The company reported the vaccine was 94 per cent effective in adults over 65, though it’s not clear how they determined effectiveness in older adults, with only eight infections in the vaccinated group to analyse and no breakdown provided of those people’s ages.

Moderna’s trial also included a significant proportion of people over the age of 65, people with chronic diseases that put them at increased risk of COVID-19, and communities that have historically been under-represented in clinical research, including Hispanic, black and Asian Americans.

The company also reported its vaccine appeared effective in all subgroups, but in Moderna’s case, more research (a second and final interim analysis) is needed to confirm this finding.

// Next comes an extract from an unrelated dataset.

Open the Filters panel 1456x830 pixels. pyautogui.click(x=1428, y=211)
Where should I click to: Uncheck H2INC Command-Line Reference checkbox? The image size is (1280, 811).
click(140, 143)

Similarly, early data from phase 2 of AstraZeneca-Oxford trial has indicated the vaccine produces a strong immune response in older adults, but more phase 3 data is needed to confirm the results.

How long will the immunity last?

It will take months — if not years — to fully understand how long immunity generated by these vaccines lasts.

Both Pfizer and Moderna started their trials in late July, meaning they’ve only been able to follow their study participants for a few months, Labzin said.

“It’s pretty hard to know at this stage and it will be something we measure over ongoing observational studies — the phase 4 trials,” she said.

Scientists are still trying to understand what kind of immunity is generated from COVID-19, how long that immunity typically lasts, and how many (and what type of) antibodies are needed to mount an effective response.

At the moment, the best indicator of how long coronavirus vaccines might last is to look at the immunity generated by natural COVID-19 infection.

Reports on this have varied in recent months, with some research suggesting our immune response “potentially isn’t that long lasting”, Labzin said.

“But it might be that we get much better, long-lasting immune responses with the vaccine compared to natural infection.”

Just last week, preliminary data from one of the most comprehensive COVID-19 studies on immune memory was published, suggesting protection may last years,  Quinn said.

“The antibodies in circulation drop off, but the cells that make them look like they’re sticking around,” she said.

“Their work is indicating that immunity is looking pretty good.”

Pfizer had applied to the FDA for emergency authorisation of its vaccine, and Moderna is expected to do so soon.

AstraZeneca has also begun the process of preparing its vaccine for regulatory approval.